ECLI:NL:CRVB:2017:2471

Centrale Raad van Beroep

Datum uitspraak
23 juni 2017
Publicatiedatum
19 juli 2017
Zaaknummer
15/5788 WIA
Instantie
Centrale Raad van Beroep
Type
Uitspraak
Rechtsgebied
Bestuursrecht; Socialezekerheidsrecht
Procedures
  • Hoger beroep
Vindplaatsen
  • Rechtspraak.nl
AI samenvatting door LexboostAutomatisch gegenereerd

Hoger beroep inzake WIA-uitkering en geschiktheid van functies na medische beoordeling

In deze zaak gaat het om een hoger beroep tegen een uitspraak van de rechtbank Noord-Nederland over de toekenning van een WIA-uitkering aan betrokkene, die als stukadoor werkzaam was tot hij in 2011 uitviel door een voettrauma. De Centrale Raad van Beroep heeft op 23 juni 2017 uitspraak gedaan. De rechtbank had eerder geoordeeld dat de medische grondslag van het bestreden besluit niet kon standhouden, en het besluit vernietigd. De Raad bevestigt deze uitspraak en oordeelt dat de rechtbank de deskundige, prof. dr. R.L. Diercks, terecht heeft gevolgd in zijn rapportage over de belastbaarheid van betrokkene. De deskundige concludeerde dat betrokkene meer beperkt is dan eerder aangenomen, en dat alle functies die zijn geduid ter bepaling van de theoretische verdiencapaciteit ongeschikt zijn. De Raad oordeelt dat de rechtbank op juiste gronden heeft vastgesteld dat de beperkingen van betrokkene, zoals vastgesteld door de deskundige, overtuigend zijn en dat het bestreden besluit, in samenhang met de gewijzigde motivering, vernietigd moet worden. De Raad wijst erop dat het rolstoelgebruik van betrokkene niet kan worden uitgesloten, en dat dit een rol kan spelen in de beoordeling van zijn belastbaarheid. De Raad heeft appellant opgedragen een nieuwe beslissing op het bezwaar te nemen, met inachtneming van de uitspraak, en veroordeelt appellant in de proceskosten van betrokkene in hoger beroep.

** Opdracht **
Zet de tekst over het hoger beroep inzake de WIA-uitkering alstublieft voort, te beginnen na de laatste zin. Deze items komen uit een andere bron dan de tekst.

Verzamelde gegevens
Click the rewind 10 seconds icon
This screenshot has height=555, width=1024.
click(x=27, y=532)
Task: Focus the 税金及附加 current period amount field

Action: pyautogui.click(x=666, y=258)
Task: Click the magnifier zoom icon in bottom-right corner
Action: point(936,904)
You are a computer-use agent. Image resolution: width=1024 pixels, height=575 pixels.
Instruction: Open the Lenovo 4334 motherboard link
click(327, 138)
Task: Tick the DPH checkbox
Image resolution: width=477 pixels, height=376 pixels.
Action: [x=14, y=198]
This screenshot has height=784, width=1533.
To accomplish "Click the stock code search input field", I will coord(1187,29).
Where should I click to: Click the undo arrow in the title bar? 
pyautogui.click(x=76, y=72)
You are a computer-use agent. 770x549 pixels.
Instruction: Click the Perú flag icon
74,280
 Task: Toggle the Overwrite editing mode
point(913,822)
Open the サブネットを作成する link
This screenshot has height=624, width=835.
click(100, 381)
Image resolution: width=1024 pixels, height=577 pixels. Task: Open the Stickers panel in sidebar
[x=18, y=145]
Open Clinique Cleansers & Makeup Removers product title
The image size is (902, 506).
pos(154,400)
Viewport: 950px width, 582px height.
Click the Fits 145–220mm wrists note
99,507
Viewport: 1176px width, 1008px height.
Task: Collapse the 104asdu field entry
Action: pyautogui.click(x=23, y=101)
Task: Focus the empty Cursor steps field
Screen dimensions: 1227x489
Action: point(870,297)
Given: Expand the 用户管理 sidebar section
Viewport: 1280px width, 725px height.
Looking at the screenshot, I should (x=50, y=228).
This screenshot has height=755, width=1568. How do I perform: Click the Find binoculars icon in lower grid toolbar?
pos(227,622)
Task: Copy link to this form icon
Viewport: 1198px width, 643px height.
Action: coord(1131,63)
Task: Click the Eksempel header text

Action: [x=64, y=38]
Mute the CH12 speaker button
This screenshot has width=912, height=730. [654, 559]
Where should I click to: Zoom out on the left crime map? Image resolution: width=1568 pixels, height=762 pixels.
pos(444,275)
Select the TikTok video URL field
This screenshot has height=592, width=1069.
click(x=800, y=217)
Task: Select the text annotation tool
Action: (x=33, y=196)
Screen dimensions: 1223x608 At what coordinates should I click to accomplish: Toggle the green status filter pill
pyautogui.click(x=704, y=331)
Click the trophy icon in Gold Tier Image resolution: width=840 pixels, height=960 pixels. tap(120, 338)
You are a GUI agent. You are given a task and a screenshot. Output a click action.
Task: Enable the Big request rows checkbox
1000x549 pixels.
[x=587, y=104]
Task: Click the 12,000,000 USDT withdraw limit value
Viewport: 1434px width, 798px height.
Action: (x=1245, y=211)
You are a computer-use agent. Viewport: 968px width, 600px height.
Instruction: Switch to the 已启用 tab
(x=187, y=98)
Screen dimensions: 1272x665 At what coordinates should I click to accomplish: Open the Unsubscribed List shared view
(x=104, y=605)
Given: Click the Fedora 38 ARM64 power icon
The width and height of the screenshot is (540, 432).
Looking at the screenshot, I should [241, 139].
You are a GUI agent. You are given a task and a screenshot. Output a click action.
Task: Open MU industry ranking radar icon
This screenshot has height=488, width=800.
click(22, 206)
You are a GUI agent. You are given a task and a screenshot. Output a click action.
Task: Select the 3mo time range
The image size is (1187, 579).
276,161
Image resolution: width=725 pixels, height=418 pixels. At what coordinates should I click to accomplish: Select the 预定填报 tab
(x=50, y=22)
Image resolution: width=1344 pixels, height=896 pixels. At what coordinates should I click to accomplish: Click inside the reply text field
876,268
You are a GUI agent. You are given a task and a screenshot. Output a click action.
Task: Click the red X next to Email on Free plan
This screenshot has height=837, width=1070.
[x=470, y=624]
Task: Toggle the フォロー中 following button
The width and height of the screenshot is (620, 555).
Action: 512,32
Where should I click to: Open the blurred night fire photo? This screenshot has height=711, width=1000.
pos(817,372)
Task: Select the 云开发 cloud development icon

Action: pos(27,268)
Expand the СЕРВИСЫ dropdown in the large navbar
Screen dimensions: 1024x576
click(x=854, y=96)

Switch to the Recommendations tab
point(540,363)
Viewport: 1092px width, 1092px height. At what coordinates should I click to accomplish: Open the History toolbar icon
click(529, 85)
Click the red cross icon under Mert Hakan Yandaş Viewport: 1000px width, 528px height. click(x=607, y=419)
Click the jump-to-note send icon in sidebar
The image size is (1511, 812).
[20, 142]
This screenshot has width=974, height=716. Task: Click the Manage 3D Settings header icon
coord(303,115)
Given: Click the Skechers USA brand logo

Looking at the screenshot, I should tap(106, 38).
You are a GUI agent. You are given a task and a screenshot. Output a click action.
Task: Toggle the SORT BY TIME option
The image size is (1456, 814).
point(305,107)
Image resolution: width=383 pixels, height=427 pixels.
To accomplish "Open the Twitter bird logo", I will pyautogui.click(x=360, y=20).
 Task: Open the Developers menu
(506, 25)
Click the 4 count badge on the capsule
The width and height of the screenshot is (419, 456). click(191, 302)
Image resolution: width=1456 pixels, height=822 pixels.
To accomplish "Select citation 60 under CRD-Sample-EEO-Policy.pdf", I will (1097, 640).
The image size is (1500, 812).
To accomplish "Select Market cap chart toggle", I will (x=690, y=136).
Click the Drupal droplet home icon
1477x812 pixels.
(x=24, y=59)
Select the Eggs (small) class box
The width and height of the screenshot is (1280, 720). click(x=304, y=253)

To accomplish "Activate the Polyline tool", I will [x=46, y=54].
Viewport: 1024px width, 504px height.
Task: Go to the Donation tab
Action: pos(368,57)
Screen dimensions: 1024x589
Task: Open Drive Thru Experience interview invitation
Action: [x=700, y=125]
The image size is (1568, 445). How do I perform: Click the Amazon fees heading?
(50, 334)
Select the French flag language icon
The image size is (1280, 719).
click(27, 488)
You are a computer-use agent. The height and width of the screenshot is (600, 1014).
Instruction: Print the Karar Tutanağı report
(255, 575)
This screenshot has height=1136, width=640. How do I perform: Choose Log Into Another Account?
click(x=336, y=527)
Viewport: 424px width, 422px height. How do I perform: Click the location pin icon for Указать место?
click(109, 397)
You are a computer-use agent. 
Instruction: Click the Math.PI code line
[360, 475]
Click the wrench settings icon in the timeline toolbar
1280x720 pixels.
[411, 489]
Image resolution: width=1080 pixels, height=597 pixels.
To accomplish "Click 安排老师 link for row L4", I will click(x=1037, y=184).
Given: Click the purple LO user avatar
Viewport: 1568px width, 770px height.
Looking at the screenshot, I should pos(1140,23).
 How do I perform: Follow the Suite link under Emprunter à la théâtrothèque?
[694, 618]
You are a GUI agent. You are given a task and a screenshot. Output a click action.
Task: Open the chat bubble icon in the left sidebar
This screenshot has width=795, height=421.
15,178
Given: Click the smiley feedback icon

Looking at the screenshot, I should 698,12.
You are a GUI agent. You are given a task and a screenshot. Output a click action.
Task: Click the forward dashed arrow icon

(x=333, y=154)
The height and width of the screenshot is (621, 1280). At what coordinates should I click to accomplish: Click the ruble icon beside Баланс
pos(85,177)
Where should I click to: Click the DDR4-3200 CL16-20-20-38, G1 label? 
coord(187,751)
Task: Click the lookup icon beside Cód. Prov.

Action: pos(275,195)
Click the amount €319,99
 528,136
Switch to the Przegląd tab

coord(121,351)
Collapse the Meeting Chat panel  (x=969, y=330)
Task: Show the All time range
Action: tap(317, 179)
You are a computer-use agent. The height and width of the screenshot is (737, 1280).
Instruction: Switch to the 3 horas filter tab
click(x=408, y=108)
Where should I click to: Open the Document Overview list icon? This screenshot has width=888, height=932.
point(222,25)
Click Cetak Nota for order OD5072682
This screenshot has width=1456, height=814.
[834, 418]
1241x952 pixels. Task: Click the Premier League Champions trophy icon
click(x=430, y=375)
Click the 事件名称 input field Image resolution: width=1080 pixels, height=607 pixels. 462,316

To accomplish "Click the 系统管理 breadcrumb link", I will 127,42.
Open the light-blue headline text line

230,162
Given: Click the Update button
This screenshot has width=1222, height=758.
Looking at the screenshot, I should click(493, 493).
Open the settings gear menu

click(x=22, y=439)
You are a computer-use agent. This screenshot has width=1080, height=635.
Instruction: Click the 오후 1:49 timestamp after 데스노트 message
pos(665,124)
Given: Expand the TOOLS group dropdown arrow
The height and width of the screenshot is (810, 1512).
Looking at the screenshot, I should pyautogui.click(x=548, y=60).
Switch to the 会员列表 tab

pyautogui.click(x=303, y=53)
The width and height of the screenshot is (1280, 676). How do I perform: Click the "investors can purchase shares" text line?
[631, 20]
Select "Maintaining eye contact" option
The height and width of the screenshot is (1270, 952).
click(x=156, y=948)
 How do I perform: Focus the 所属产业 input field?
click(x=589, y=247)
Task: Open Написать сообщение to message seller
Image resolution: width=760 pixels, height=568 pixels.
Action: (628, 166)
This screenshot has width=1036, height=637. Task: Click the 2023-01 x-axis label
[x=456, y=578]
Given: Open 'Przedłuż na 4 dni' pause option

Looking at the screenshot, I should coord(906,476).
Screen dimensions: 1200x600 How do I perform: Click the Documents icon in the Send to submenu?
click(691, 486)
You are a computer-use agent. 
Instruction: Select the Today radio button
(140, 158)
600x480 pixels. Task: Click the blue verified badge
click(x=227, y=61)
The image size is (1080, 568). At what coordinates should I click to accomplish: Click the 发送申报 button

** Het antwoord **
Uitspraak

15/5788 WIA
Centrale Raad van Beroep
Meervoudige kamer
Uitspraak op het hoger beroep tegen de uitspraak van de rechtbank Noord-Nederland van
15 juli 2015, 14/1980 (aangevallen uitspraak)
Partijen:
de Raad van bestuur van het Uitvoeringsinstituut werknemersverzekeringen (appellant)
[betrokkene] te [woonplaats] (betrokkene)
Datum uitspraak: 23 juni 2017
PROCESVERLOOP
Appellant heeft hoger beroep ingesteld.
Namens betrokkene heeft J.R. Beukema een verweerschrift ingediend.
Het onderzoek ter zitting heeft plaatsgevonden op 14 april 2017. Appellant heeft zich laten vertegenwoordigen door mr. D. de Jong. Namens betrokkene is verschenen Beukema.

OVERWEGINGEN

1.1.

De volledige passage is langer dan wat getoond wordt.